Hukum
Bak Sarang Laba-laba
M. Ali Zaidan,
PENGAMAT
HUKUM
Sumber
: KOMPAS, 19 Januari 2012
Sejatinya semua orang sama di hadapan hukum.
Namun, dalam praktik, yang kuat dan yang lemah punya kedudukan tak seimbang,
dalam pengertian terjadi diskriminasi dalam penanganan hukum.
Masyarakat kecil dengan mudah
dikriminalisasi, sementara yang kuat menikmati berbagai fasilitas yang
disediakan oleh hukum. Kasus yang terjadi di Mesuji dan Bima mengindikasikan
hal itu. Masyarakat dengan gampang dikriminalisasikan, bahkan harus
mempertaruhkan jiwa, sementara aparat atas nama hukum dengan leluasa melakukan
aksi yang memilukan.
Kasus pencurian sandal di Palu merupakan
gambaran nyata kedudukan yang timpang tersebut. Jauh sebelumnya, sejumlah kasus
pernah terjadi di negara yang menyebut dirinya negara hukum ini.
Hukum dipahami sebagai teks undang-undang
yang kaku dan keras, tetapi abai dihayati bahwa substansi hukum adalah
memberikan perlindungan terhadap siapa pun meskipun pelanggar hukum sekalipun.
Konsep-konsep ideal tentang hukum menjadi kata-kata absurd yang tidak terwujud
dalam kenyataan. Jauh sebelumnya, di kalangan hukum dikenal adagium lex dura
sed tamen scripta: hukum/undang-undang itu memang keras karena memang
demikianlah tujuan diciptakannya.
Namun, harus dipahami bahwa hukum adalah
buatan manusia. Oleh karena itu, hanya manusia yang dapat menjadi subyek hukum.
Artinya, hukum diciptakan untuk melahirkan keadilan karena memang demikianlah
amanah kemanusiaan yang diemban oleh hukum. Dalam ranah faktual, misi tersebut
harus semakin mengemuka.
Menegakkan hukum bukan untuk tujuan keadilan
hanya akan mengorbankan nilai-nilai kemanusiaan.

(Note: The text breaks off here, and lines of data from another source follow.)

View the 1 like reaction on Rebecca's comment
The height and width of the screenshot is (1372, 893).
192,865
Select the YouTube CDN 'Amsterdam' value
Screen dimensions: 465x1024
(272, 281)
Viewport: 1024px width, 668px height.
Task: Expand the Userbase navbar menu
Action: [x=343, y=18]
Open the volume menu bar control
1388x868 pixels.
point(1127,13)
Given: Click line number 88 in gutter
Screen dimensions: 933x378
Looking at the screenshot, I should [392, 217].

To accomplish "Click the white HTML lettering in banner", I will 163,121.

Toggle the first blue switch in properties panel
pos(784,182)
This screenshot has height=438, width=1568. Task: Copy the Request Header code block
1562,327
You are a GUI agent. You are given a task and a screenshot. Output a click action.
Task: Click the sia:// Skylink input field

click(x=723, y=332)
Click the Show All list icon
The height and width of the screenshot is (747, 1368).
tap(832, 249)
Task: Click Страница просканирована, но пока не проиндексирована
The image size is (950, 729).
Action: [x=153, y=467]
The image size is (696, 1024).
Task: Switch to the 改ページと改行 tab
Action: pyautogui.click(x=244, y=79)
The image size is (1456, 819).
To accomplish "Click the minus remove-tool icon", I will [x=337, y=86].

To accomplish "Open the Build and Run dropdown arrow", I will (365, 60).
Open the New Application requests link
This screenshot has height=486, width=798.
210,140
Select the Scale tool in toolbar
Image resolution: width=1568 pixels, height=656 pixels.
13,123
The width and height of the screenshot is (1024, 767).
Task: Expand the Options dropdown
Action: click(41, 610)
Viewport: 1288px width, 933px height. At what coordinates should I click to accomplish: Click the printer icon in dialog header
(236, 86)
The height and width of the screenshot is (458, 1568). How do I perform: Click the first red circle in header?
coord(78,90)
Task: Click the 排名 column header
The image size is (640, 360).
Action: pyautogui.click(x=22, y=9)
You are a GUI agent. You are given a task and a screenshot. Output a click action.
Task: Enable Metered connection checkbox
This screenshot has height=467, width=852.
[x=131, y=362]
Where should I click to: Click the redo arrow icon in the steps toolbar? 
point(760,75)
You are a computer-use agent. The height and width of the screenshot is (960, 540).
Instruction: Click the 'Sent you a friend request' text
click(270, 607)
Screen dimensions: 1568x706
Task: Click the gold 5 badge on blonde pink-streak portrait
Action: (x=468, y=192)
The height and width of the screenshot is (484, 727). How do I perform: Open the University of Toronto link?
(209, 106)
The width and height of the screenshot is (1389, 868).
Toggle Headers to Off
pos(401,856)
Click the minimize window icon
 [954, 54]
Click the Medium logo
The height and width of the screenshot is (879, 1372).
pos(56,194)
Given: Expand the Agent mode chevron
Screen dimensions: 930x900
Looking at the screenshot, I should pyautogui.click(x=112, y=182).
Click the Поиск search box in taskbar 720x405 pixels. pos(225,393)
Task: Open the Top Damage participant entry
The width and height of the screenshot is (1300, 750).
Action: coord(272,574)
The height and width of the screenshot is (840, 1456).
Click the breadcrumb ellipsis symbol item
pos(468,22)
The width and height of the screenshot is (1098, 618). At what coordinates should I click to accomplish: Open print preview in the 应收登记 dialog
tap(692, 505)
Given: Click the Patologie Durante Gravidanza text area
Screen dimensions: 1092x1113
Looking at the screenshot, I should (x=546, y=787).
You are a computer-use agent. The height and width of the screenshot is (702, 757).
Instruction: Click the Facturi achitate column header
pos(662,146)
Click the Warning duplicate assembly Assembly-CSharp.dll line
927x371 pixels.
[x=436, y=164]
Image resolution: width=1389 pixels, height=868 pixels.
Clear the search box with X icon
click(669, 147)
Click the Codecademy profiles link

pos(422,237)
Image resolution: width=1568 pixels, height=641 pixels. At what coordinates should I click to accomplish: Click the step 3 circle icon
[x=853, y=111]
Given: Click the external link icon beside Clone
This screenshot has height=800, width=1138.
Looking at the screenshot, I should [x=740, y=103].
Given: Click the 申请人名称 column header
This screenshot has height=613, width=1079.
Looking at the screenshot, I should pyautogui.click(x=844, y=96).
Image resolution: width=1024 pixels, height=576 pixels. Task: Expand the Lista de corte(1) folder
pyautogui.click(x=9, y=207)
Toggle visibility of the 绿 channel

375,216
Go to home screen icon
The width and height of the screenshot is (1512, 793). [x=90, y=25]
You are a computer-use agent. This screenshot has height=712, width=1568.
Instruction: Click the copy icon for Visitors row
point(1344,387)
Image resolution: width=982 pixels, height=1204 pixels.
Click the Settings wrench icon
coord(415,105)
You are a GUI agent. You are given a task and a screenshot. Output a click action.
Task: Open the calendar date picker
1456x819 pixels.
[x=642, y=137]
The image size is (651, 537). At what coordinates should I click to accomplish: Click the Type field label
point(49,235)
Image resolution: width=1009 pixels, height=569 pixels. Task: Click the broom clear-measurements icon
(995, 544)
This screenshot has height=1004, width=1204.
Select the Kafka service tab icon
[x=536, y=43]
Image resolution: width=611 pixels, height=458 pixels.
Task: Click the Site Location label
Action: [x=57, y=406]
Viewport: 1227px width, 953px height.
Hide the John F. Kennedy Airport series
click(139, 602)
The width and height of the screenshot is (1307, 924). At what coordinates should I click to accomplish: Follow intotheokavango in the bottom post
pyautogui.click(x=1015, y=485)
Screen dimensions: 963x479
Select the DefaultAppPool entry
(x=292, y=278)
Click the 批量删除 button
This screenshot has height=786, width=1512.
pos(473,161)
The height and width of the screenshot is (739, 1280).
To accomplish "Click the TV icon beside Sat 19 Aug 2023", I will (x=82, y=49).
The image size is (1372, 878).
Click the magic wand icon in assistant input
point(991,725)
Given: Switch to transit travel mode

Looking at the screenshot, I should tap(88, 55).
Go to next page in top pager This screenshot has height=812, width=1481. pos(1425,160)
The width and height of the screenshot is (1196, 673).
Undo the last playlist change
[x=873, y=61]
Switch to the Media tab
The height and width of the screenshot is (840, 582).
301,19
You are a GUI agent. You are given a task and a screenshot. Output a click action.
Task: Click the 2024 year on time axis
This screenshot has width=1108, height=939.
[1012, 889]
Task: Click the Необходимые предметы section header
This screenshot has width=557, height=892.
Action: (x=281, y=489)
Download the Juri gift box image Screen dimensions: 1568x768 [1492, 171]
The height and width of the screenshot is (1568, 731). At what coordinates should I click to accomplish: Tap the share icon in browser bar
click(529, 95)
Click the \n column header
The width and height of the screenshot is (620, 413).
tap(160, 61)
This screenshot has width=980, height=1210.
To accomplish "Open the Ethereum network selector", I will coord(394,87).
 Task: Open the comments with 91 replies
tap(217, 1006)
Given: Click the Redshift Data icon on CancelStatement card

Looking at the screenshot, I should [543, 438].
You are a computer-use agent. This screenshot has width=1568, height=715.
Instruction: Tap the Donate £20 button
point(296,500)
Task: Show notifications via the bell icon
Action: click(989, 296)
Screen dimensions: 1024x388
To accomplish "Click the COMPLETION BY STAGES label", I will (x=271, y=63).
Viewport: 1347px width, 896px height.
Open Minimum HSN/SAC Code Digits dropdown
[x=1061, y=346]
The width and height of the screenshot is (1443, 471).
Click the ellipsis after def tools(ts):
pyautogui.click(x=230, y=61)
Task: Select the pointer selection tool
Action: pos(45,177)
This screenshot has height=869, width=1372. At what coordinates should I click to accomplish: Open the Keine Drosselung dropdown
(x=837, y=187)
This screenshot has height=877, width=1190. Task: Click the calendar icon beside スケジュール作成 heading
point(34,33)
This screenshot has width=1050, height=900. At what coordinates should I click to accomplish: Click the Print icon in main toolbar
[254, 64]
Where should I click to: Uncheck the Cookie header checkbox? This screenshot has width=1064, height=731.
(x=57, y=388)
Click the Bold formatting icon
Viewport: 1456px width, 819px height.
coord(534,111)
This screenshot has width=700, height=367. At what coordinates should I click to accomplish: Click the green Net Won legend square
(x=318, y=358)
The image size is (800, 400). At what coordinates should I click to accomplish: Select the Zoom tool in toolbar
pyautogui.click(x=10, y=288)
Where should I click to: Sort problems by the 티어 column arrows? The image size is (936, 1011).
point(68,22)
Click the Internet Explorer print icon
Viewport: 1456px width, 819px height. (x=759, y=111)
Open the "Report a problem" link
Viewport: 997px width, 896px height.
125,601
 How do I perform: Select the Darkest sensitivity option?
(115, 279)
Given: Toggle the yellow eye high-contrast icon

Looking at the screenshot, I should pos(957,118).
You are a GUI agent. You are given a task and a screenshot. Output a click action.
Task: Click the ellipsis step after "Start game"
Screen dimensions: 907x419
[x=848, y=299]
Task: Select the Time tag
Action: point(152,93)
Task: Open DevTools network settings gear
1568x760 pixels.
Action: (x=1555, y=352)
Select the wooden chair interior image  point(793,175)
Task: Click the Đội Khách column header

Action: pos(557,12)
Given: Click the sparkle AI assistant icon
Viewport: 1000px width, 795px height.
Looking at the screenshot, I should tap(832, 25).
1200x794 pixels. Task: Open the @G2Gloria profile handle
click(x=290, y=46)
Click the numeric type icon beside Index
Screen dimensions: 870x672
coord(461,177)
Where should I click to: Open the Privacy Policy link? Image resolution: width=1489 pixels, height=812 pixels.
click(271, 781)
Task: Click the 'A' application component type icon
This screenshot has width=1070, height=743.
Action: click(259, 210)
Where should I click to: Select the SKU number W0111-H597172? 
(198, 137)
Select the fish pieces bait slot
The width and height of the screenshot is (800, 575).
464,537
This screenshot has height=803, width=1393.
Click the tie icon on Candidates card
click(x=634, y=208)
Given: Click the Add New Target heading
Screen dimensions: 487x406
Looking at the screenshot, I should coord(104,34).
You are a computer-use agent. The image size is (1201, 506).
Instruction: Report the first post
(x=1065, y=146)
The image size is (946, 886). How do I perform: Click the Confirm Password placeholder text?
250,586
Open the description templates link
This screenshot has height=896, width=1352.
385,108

Jika hati nurani kemanusiaan
terusik, cara-cara lunak, seperti aksi mengumpulkan sandal jepit, sampai
tindakan anarkistis merupakan wujud ketidakpuasan publik akibat penegakan hukum
yang bertentangan dengan hati nurani.
Si Kuat dan si Lemah
Mereka yang kuat mampu membeli fasilitas
hukum, sementara yang lemah jadi korban. Dengan tepat Daniel Drew melukiskan
keadaan itu dengan kiasan bahwa hukum ibarat sarang laba-laba. Ia hanya efektif
untuk menjerat serangga-serangga kecil. Ketika berhadapan dengan monster yang
lebih besar, sarang laba-laba itu dihancurkannya.
Keadaan inilah yang tengah terjadi di negeri
ini. Para pelaku korupsi—mulai dari hulu hingga hilir—menikmati berbagai
privilese sehingga korupsi semakin menjadi-jadi. Membicarakan efek jera menjadi
tidak relevan. Awam memahami bahwa hukum itu hanya tajam ke bawah, tetapi
tumpul ke atas. Hukum hanya dipahami sebagai teks undang-undang, tetapi
dilupakan bahwa substansi hukum itu sesungguhnya adalah keadilan. Sementara
kepastian hukum hanya sarana untuk mencapai tujuan akhir yang menyejahterakan.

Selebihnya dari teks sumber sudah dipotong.